While all of us who have earned an FAA balloon rating can technically be called a pilot, for some, “floater” might be a more appropriate term. I don’t think anyone intentionally aspires to fit this label as its characteristics tend to evolve due to many circumstances. I have developed a little questionnaire that while not as scientific as a Cosmo quiz, it will give you an idea as to whether you might have a toe in this category.
Do you tend to fly from the middle or “rear” of the basket?
Does the balloon take you in directions in your flying area that make you nervous before you even get there?
Are you afraid to get near power lines in smooth air?
Do you have to carry your balloon out on occasion?
Do you have landowner issues more than the next pilot?
Do you use the vent to initiate a final descent to landing?
Are you and your crew unsure of where you will be landing until you are firmly on the ground?
If you have answered yes to very many of these questions, it might be time to invest some time and effort into retuning your pilot skills. “Floater” behavior creeps up slowly over time and can diminish your flying enjoyment substantially if you don’t face it and do something about it.
I find this disease most often attacks pilots that don’t challenge themselves in their flying on a regular basis. This could be because the flying area is easy and the social aspect of the sport becomes more important. The other justification I have heard is that ballooning should be “fun” and that anything that smacks of focus and extra effort is not appropriate. Nothing could be further from the truth.

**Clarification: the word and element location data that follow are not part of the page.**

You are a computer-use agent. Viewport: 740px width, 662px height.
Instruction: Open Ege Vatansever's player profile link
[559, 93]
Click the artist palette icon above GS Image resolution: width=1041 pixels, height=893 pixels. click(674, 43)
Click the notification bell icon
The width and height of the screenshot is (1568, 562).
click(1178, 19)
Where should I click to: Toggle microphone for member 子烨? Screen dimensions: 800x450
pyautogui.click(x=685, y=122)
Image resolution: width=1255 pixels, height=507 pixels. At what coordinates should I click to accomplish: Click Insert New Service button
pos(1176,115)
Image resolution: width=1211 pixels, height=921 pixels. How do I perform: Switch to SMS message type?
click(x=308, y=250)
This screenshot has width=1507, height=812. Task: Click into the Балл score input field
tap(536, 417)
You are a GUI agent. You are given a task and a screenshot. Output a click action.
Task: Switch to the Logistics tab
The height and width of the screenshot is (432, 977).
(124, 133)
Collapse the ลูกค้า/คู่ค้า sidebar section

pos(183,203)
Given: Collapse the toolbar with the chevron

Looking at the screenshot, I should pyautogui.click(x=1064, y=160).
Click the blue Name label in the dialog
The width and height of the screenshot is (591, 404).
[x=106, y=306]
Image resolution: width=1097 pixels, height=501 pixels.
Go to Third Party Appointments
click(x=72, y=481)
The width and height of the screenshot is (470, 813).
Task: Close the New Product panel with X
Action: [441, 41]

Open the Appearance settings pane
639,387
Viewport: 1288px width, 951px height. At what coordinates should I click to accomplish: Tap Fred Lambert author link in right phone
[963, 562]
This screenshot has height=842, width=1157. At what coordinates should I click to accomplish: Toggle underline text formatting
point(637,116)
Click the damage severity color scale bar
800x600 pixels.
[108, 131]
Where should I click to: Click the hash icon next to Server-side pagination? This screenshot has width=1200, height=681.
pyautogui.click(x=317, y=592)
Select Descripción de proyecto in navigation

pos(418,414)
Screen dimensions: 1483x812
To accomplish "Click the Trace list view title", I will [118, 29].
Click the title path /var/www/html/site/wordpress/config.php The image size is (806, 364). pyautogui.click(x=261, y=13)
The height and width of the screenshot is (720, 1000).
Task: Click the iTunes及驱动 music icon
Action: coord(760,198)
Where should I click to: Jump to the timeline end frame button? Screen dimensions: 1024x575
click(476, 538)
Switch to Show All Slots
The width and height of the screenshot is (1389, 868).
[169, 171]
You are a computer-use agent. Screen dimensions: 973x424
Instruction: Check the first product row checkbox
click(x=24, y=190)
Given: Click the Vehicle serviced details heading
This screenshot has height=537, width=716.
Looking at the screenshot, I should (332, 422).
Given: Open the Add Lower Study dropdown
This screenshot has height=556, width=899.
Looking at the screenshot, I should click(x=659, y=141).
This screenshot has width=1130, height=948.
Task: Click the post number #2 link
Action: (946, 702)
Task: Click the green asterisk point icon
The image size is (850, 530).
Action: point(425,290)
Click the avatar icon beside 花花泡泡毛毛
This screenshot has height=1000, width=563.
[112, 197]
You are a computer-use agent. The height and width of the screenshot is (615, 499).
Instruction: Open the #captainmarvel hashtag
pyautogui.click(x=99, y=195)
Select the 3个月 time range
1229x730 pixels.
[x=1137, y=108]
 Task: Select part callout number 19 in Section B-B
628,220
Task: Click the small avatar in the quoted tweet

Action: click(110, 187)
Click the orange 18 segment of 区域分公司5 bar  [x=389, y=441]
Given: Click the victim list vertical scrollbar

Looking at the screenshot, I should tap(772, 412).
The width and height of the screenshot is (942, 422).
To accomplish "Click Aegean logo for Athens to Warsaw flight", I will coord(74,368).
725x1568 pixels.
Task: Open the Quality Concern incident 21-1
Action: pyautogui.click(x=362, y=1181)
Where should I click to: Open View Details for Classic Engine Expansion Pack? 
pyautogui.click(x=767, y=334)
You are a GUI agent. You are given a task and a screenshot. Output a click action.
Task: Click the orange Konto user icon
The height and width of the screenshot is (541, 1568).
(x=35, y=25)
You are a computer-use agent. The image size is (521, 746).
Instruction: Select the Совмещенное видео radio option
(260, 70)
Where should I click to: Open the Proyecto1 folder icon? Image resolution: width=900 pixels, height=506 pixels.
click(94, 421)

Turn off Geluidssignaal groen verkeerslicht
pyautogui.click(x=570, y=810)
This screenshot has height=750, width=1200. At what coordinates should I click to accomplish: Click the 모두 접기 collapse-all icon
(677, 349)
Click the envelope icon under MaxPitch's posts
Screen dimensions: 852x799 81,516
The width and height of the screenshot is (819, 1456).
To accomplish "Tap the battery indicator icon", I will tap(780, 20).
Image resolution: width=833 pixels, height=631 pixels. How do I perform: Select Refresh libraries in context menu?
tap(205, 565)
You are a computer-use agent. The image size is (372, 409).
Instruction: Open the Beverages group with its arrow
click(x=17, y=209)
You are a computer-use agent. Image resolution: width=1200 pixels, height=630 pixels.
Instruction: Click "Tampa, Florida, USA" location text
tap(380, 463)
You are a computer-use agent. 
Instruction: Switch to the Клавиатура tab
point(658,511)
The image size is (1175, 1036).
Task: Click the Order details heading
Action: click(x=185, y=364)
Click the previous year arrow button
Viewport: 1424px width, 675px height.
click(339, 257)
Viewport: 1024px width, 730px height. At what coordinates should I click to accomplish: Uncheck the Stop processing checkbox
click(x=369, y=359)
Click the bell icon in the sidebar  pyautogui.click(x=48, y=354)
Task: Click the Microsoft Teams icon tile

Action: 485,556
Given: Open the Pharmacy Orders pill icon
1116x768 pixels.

I have seen many students progress over time. Those that are sincere about honing their skills, always enjoy the sport more fully. They are not nervous in normal flight, they land in great places with easy access and they can even tell their crew where they are going to land with 90% certainty. If you have become a closet “floater” over time, there are some things you can do about it.
One way to exit the slump is to hire a local pilot whose skills you admire and take a flight or 2 to find out what their mindset is while they fly. It helps the confidence tremendously to actually participate in and see some tight navigation and aggressive maneuvers to a landing area. Afterwards, you can practice at your own pace and gain the skill over a period of time. Even the thrill of improving slowly adds another dimension to this wonderful sport.
One sure fire method of self improvement is competing. For years I have heard that competing is only for the egomaniacs or the “I just want to have fun” rationale for not competing. In some places, it’s true that the competitive atmosphere gets a little heavy but you don’t have to let it affect you. Everyone has an ego and it can be embarrassing to lay it on the line and end up at the bottom of the list. However, with focus, you will improve and you will not only be able to transfers these skills to pleasure flying enjoyment and safety but you will eventually get your turn at the podium. There is nothing like lining up on a target and actually having the balloon go where you want it to go.
Self improvement without some form of physical or visual inspiration is difficult. However, it is possible for a floater to “rise” to the occasion with some focus and objectives. If there is no one there to help or push you along, you can use the following techniques. First of all, evaluate the balloon’s direction at takeoff and go to the front of the basket and even lean over the bolster or siderail a little for an unobstructed view of 180 degrees of the terrain ahead of you. Look down vertically and pan up to the horizon along the perceived direction of travel. Do this several times and you will suddenly “see” your ground track. Pick a landmark downwind that looks like it is directly in your path. Focus on that landmark while you fly. Do not lose focus. After a few moments, you will probably notice that you are going to one side of the selected landmark or the other. Pick another landmark further downwind that is more precisely in your path. Continue this process over and over. When you feel that your track is fairly sustainable using altitude control, look in the direction of another wind layer (surface or upper) and evaluate using one of them to get to a favorable spot ahead of you. Calculate when to go to the other wind and go at the appropriate time and try to make the objective. It is important to persist in trying to get to the objective. If you give up right away when the turn doesn’t work right you won’t improve much.
This is not new information. However floating is an insidious mental phenomena. It creeps up slowly and robs you of your skills before you know it. Take the balloon by the crown line and make it go where you want it to go. Leave that “Sissy Rope” in its pouch and land the balloon by yourself whenever possible. Your flights will be safer, and much more enjoyable as a “pilot”.